The differences in the work patterns of men and women, and the 'invisibility' of work that is not included in national accounts, lead to lower entitlements to women than to men. Women's lower access to resources and the lack of attention to gender in macroeconomic policy adds to the inequity, which, in turn, perpetuates gender gaps. For example, when girls reach adolescence they are typically expected to spend more time in household activities, while boys spend more time on farm or wage work. By the time girls and boys become adults, females generally work longer hours than males, have less experience in the labour force, earn less income and have less leisure, recreation or rest time.

This has implications for investments in the next generation. If parents view daughters as less likely to take paid work or earn market wages, they may be less inclined to invest in their education, women's fastest route out of poverty.


Pioneering microfinance institutions (MFls) have already recognized that the twin goals of empowering women and developing poor communities are closely connected. The Nobel Prize-winning Grameen Bank, for example, gives around 96 percent of its micro-loans to women, while the UN estimates that around 76 percent of all microfinance clients globally are women.

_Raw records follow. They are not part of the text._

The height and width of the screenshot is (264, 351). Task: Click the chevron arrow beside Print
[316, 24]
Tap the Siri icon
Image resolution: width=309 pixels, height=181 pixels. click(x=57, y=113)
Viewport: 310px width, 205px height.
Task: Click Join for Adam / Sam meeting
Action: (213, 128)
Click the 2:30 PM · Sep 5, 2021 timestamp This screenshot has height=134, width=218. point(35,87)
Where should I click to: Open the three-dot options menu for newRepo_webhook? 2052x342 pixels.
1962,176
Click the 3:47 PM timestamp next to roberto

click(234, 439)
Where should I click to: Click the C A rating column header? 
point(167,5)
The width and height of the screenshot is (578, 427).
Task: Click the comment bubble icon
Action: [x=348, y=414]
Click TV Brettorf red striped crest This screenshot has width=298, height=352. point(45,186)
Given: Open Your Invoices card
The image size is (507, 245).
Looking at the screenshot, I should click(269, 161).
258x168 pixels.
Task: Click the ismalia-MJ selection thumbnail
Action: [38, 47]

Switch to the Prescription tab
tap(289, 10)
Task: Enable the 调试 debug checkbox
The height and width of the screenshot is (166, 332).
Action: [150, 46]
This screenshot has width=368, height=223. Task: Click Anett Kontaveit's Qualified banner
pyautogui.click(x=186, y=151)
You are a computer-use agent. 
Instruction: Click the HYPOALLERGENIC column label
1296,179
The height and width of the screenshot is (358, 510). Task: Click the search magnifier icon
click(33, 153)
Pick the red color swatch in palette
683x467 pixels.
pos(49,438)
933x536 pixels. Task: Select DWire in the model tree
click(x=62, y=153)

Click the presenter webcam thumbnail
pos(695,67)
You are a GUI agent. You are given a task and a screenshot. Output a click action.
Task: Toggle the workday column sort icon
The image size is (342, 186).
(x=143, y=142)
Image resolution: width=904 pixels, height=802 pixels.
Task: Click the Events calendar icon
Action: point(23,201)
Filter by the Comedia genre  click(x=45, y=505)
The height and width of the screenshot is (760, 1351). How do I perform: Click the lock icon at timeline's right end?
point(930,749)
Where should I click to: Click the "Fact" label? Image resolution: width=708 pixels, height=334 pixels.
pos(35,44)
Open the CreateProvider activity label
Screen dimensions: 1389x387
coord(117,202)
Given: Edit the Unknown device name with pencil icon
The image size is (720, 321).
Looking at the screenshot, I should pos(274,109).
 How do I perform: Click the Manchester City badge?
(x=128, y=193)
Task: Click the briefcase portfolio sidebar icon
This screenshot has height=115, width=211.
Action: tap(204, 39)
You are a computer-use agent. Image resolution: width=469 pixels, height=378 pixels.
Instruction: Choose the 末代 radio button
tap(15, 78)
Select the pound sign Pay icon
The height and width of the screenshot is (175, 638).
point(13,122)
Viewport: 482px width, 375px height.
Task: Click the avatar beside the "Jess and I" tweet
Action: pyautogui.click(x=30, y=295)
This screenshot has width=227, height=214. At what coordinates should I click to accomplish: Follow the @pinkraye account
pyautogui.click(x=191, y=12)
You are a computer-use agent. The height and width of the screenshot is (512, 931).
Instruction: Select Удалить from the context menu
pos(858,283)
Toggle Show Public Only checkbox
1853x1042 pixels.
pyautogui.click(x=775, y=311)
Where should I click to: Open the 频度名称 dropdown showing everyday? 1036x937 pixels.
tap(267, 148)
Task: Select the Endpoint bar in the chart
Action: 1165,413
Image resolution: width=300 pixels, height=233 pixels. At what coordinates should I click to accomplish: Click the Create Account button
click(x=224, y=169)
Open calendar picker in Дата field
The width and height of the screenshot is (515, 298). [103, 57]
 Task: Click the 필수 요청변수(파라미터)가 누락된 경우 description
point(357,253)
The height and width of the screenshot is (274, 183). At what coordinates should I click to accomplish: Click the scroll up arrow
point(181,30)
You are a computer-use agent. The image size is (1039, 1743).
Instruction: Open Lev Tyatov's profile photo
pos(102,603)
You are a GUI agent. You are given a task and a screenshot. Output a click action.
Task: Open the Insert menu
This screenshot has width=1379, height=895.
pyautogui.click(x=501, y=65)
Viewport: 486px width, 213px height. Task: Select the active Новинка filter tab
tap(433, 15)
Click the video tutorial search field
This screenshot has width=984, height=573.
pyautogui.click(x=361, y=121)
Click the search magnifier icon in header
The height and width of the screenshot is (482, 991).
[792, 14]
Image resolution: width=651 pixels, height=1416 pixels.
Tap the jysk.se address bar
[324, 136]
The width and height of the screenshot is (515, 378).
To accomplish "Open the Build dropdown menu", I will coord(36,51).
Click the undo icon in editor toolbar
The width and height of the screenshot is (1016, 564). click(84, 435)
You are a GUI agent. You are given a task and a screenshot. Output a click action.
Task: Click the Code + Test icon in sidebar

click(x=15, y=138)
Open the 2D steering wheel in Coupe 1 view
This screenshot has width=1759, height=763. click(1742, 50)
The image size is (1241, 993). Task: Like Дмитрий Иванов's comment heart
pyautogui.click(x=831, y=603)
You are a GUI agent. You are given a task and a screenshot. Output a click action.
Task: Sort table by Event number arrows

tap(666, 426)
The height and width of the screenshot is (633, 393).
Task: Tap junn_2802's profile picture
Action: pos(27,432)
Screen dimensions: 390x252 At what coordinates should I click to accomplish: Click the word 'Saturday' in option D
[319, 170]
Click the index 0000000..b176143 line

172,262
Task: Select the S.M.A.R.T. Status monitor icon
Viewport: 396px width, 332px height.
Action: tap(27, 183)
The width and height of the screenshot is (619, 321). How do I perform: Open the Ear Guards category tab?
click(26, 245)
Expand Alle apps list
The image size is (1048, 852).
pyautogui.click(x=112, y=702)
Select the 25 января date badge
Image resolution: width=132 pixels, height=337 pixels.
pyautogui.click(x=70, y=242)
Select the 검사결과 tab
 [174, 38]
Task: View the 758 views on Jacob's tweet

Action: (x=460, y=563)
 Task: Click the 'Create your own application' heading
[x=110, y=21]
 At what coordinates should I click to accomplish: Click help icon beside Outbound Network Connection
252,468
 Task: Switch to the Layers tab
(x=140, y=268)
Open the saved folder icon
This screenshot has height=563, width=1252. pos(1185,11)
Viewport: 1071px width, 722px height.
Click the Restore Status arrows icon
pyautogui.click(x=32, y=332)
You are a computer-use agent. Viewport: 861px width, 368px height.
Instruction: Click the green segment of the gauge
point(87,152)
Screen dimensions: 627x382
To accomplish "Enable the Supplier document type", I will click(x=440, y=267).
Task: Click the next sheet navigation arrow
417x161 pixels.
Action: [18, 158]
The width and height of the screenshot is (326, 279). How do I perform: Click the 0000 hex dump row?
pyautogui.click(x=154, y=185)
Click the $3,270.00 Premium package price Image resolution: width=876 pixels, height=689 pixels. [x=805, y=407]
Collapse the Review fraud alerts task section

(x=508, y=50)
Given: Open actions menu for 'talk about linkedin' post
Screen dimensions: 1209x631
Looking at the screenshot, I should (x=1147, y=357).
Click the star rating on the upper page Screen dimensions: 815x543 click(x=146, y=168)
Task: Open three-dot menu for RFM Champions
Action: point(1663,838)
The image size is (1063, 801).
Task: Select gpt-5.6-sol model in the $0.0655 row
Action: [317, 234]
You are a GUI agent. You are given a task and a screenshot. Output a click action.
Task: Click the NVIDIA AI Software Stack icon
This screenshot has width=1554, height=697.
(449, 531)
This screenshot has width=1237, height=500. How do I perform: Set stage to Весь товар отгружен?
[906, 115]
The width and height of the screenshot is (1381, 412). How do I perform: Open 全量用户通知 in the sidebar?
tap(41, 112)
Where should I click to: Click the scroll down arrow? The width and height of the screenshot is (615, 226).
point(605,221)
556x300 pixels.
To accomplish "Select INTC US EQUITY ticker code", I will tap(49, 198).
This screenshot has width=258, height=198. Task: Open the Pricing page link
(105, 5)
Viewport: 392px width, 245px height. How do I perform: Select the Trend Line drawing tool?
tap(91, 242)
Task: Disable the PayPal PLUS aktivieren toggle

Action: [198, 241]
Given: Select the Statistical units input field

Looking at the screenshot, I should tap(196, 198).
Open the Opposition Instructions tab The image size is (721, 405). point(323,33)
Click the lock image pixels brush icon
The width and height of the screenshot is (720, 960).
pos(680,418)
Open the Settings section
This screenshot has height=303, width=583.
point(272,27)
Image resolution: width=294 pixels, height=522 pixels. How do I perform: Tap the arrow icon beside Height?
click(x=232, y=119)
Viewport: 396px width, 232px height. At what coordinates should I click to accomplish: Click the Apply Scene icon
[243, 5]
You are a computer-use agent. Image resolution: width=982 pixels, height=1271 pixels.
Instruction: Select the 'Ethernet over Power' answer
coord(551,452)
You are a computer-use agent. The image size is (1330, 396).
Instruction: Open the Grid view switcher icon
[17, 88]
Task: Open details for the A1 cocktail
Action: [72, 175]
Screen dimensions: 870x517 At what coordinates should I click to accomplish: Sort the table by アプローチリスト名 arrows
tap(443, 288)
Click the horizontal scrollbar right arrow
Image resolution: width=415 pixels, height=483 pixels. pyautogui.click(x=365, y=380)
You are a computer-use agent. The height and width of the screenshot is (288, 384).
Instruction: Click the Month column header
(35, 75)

"There are two different ways to look at this: one is that microfinance is good for women; the other is that women are good for microfinance," says Susy Cheston of Opportunity International, a US-based organization that gives around 86 percent of its micro-credit loans to women. "There are lots of different reasons that people lend to women. For some, it's about having customers that are very credit-worthy and bring better value to the institution



Wise business or household investments can increase a woman's status in communities where women otherwise seldom assume the role of owner, employer or decision-maker. Financial empowerment has, in many cases, helped women acquire more self-esteem, more respect within their families, and has even linked to decreases in domestic violence. Empowered women also have a positive impact on their communities, and are considered to be more responsive to the long-term needs of their households than men.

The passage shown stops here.